This extremely unusual degree of association—in some cases outright friendship—between middle-class blacks and whites in New York City helped galvanize an antislavery movement. Tappan reversed course on colonization, as did Garrison up in Boston, where he started the Liberator, an antislavery paper, in 1831. Soon Garrison came out with a sharp attack on the American Colonization Society, a polemic that received wide circulation with the help of financial assistance from Arthur Tappan.

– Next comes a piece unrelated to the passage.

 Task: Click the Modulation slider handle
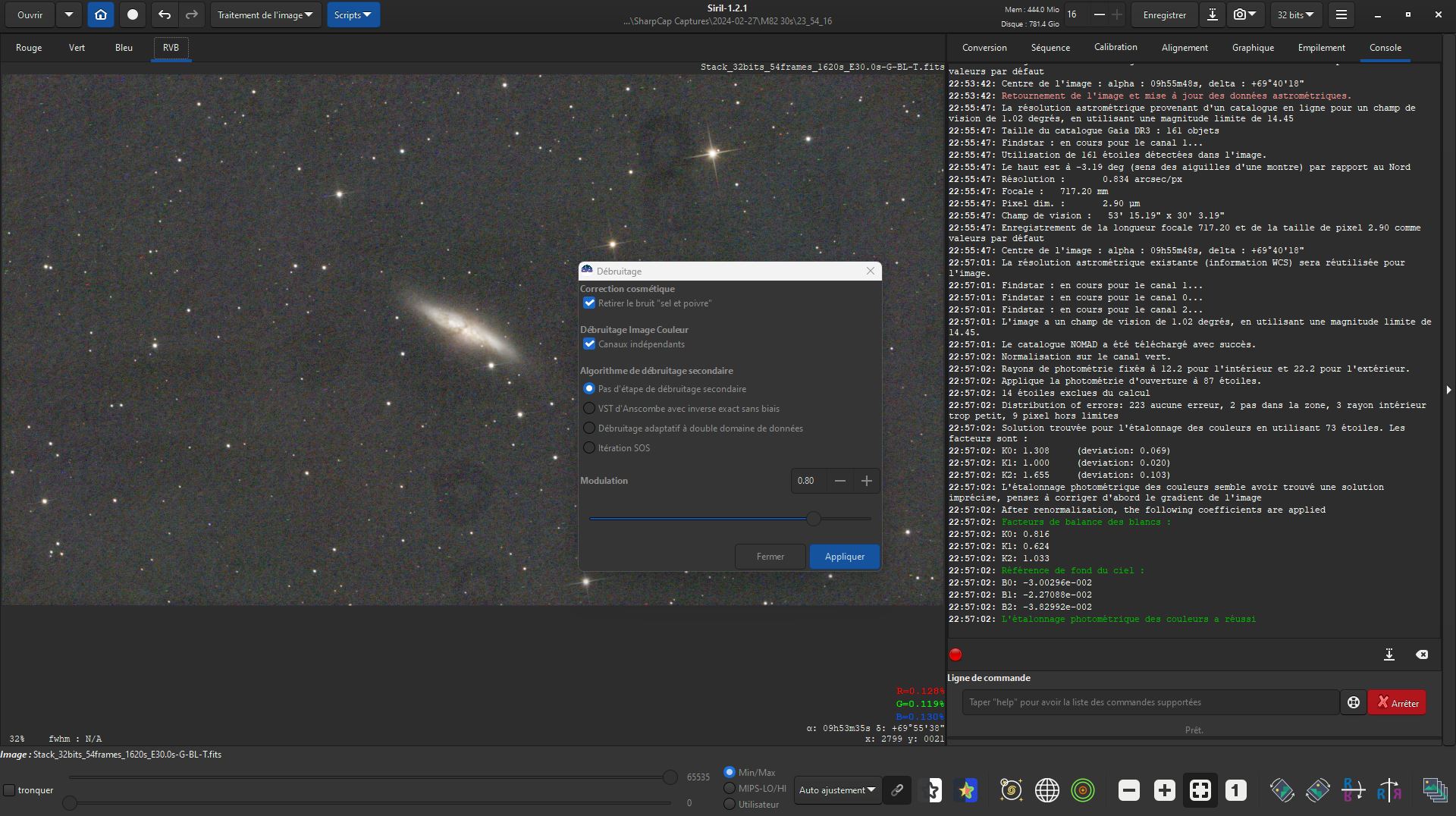[x=814, y=519]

Before long the silk merchant essayed bolder interventions, urged on by Charles Finney, who declared slavery one of the evils America had to shed if it were to attain the millennium. Tappan set out to form an integrated antislavery organization. He secured the collaboration of black ministers Williams, Wright, and Cornish, and he also recruited youthful white evangelicals from the Third Presbytery, seat of Yankeedom in New York. William Goodell, editor of the Genius of Temperance, signed on. Joshua Leavitt, editor of the New York Evangelist (and, like Garrison and Tappan, a sometime resident at the Grahamite Boardinghouse), also saw the abolitionist light. So did the Rev. George Bourne, editor of the anti-Catholic Protestant Vindicator, and Presbyterian minister Samuel H. Cox, a close friend of Cornish and Wright and, like Bourne, a religious bigot, though he focused his ire on Quakerism (“infidelity in drab”).

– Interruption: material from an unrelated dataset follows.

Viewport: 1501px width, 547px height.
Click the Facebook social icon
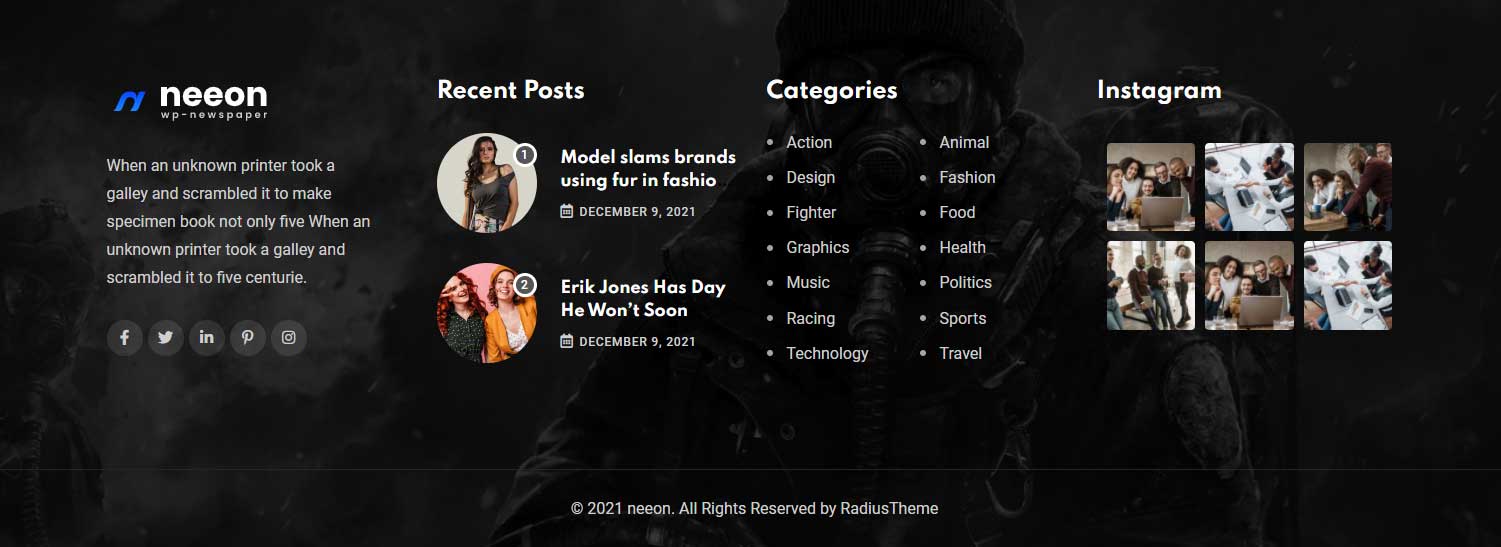pos(125,338)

In the spring of 1833 Tappan launched the Emancipator, a newspaper devoted solely to abolition, and underwrote its distribution to clergymen across the North. Next, he and his associates set about organizing a New York Anti-Slavery Society. They decided they would formally inaugurate it whenever English abolitionists succeeded in their campaign to end slavery in the British West Indies. Such a transatlantic linkage would underscore the fact that the abolitionists’ views, rather than those of slaveholders and their apologists, were becoming the norm of the “civilized” world. When news reached New York in September 1833 that Parliament had voted for emancipation, Tappan announced an organizational meeting for 7:30 Wednesday evening, October 2, at Clinton Hall.

On October 1 a worried group of colonizationists met in the office of James Watson Webb, editor of the Courier and Enquirer. The American Colonization Society was in deep financial trouble. Its Liberian colony was faring poorly. It was smarting from rebukes (by Arthur Tappan and other temperancites) about its importation of liquor. And now abolitionist rivals were poised to take the field.

For Webb, the abolitionists presented a clear and present danger not just to the ACS but to New York City itself. Though he proudly traced his lineage to Puritan Massachusetts, Webb was an ardent Episcopalian and a member (by marriage) of New York’s wealthy mercantile class. A staunch traditionalist, he had appointed himself the journalistic defender of the city’s patriciate. Webb was particularly concerned to guard against any dilution of old American bloodlines by inferior breeds—above all, blacks—and to his way of thinking, Tappan’s newest venture threatened just such miscegenation. If slaves were emancipated but not exiled, they would have to be assimilated. Given that many freed slaves would move north, the abolitionist enterprise might mulattoize New York society.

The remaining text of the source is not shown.